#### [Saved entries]

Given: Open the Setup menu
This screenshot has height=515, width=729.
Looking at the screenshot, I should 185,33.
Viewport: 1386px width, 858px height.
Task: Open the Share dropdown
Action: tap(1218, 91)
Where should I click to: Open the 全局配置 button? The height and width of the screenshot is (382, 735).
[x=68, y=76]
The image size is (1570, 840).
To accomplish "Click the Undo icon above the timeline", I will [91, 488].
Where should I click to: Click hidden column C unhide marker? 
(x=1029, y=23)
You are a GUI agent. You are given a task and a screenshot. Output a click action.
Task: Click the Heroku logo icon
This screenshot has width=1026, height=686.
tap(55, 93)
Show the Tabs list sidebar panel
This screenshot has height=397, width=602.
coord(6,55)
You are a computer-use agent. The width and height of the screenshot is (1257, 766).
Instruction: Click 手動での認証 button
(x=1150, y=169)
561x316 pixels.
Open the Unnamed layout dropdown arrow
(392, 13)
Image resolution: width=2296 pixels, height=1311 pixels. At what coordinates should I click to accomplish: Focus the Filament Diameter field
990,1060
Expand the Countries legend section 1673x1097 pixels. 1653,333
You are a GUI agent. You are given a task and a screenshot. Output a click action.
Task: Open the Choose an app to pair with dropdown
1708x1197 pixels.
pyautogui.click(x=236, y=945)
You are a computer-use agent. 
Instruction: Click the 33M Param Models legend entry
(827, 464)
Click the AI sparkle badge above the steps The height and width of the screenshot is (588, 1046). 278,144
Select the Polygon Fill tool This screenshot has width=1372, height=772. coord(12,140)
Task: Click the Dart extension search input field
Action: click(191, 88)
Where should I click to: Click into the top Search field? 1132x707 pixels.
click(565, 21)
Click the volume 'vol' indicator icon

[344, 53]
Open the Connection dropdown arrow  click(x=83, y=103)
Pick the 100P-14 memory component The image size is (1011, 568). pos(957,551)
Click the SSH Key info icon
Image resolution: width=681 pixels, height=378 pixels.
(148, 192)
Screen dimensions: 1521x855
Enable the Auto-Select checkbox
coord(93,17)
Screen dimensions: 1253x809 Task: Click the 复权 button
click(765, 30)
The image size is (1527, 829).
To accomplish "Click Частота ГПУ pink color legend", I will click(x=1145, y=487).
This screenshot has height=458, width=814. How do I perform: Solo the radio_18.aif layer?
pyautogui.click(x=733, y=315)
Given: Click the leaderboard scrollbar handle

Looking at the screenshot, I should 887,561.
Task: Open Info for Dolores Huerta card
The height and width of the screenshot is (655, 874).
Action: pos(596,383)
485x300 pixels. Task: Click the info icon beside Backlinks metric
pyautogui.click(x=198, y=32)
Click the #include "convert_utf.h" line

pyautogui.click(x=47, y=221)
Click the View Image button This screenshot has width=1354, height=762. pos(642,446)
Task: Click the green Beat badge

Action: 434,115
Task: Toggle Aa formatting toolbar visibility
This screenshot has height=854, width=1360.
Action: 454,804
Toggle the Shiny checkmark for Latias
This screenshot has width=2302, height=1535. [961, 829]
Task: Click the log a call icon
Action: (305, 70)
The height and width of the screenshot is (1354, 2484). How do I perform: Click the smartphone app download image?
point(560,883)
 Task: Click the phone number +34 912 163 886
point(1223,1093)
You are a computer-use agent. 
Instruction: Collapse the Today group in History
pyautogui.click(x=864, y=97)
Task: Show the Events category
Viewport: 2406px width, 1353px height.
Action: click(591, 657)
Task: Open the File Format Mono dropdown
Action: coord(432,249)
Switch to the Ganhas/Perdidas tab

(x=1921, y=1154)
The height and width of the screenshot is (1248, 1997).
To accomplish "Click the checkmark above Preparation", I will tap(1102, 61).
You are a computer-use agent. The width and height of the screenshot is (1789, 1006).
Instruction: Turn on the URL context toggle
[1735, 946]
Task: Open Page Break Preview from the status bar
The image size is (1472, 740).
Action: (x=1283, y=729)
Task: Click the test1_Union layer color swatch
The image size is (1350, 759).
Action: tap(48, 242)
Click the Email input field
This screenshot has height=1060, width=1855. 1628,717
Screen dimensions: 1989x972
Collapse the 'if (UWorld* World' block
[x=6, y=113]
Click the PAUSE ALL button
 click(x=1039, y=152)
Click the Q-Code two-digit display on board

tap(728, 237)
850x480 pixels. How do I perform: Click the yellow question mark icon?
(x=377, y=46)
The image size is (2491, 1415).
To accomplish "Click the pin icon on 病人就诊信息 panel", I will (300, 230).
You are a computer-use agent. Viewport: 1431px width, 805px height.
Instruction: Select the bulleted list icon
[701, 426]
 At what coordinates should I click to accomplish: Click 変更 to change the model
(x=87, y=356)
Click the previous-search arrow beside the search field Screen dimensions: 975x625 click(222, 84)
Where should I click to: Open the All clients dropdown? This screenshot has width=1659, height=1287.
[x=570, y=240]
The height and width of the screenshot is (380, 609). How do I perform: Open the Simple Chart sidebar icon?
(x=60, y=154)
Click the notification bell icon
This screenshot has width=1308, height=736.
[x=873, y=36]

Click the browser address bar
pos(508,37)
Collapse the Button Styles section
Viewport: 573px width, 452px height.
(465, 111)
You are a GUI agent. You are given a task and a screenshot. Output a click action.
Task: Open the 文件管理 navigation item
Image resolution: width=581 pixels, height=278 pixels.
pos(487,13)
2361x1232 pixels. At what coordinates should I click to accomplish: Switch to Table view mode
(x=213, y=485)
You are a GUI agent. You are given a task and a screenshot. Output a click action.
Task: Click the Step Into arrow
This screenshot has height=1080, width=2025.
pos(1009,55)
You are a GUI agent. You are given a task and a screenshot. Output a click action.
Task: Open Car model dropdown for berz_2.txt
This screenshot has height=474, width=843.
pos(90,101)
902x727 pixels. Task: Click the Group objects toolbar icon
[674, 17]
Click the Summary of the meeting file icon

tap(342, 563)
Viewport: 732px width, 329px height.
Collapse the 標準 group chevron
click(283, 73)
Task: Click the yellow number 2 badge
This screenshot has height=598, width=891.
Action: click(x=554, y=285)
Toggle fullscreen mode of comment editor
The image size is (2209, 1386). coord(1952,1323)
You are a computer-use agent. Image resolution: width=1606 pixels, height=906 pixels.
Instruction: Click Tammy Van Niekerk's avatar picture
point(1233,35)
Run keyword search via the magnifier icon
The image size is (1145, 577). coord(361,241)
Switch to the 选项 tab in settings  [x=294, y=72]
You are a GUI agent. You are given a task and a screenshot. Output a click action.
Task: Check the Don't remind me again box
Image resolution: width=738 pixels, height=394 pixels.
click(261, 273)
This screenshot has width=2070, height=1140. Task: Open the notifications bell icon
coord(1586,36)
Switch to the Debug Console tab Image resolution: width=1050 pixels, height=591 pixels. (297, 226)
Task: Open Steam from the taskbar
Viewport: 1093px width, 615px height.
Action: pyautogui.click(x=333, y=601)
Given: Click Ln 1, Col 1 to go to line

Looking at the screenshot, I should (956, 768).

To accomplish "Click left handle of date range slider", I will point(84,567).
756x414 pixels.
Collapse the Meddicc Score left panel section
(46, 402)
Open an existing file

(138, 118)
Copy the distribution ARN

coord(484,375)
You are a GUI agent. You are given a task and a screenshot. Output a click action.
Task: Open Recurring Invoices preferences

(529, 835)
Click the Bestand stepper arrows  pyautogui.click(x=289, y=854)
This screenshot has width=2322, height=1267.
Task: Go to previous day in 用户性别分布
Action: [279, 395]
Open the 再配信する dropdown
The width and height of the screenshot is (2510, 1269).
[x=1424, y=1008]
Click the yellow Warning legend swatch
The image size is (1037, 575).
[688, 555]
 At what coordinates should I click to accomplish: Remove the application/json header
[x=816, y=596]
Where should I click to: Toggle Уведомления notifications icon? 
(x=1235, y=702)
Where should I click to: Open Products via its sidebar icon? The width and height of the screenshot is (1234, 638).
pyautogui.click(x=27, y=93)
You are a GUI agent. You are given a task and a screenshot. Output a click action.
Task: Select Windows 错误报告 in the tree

#### [Description of the task]
Go through the data above from its first line and copy each line exactly, stopping once the line with "Screen dimensions: 1521x855" has been copied.

#### [Written solution]
Given: Open the Setup menu
This screenshot has height=515, width=729.
Looking at the screenshot, I should 185,33.
Viewport: 1386px width, 858px height.
Task: Open the Share dropdown
Action: tap(1218, 91)
Where should I click to: Open the 全局配置 button? The height and width of the screenshot is (382, 735).
[x=68, y=76]
The image size is (1570, 840).
To accomplish "Click the Undo icon above the timeline", I will [91, 488].
Where should I click to: Click hidden column C unhide marker? 
(x=1029, y=23)
You are a GUI agent. You are given a task and a screenshot. Output a click action.
Task: Click the Heroku logo icon
This screenshot has width=1026, height=686.
tap(55, 93)
Show the Tabs list sidebar panel
This screenshot has height=397, width=602.
coord(6,55)
You are a computer-use agent. The width and height of the screenshot is (1257, 766).
Instruction: Click 手動での認証 button
(x=1150, y=169)
561x316 pixels.
Open the Unnamed layout dropdown arrow
(392, 13)
Image resolution: width=2296 pixels, height=1311 pixels. At what coordinates should I click to accomplish: Focus the Filament Diameter field
990,1060
Expand the Countries legend section 1673x1097 pixels. 1653,333
You are a GUI agent. You are given a task and a screenshot. Output a click action.
Task: Open the Choose an app to pair with dropdown
1708x1197 pixels.
pyautogui.click(x=236, y=945)
You are a computer-use agent. 
Instruction: Click the 33M Param Models legend entry
(827, 464)
Click the AI sparkle badge above the steps The height and width of the screenshot is (588, 1046). 278,144
Select the Polygon Fill tool This screenshot has width=1372, height=772. coord(12,140)
Task: Click the Dart extension search input field
Action: click(191, 88)
Where should I click to: Click into the top Search field? 1132x707 pixels.
click(565, 21)
Click the volume 'vol' indicator icon

[344, 53]
Open the Connection dropdown arrow  click(x=83, y=103)
Pick the 100P-14 memory component The image size is (1011, 568). pos(957,551)
Click the SSH Key info icon
Image resolution: width=681 pixels, height=378 pixels.
(148, 192)
Screen dimensions: 1521x855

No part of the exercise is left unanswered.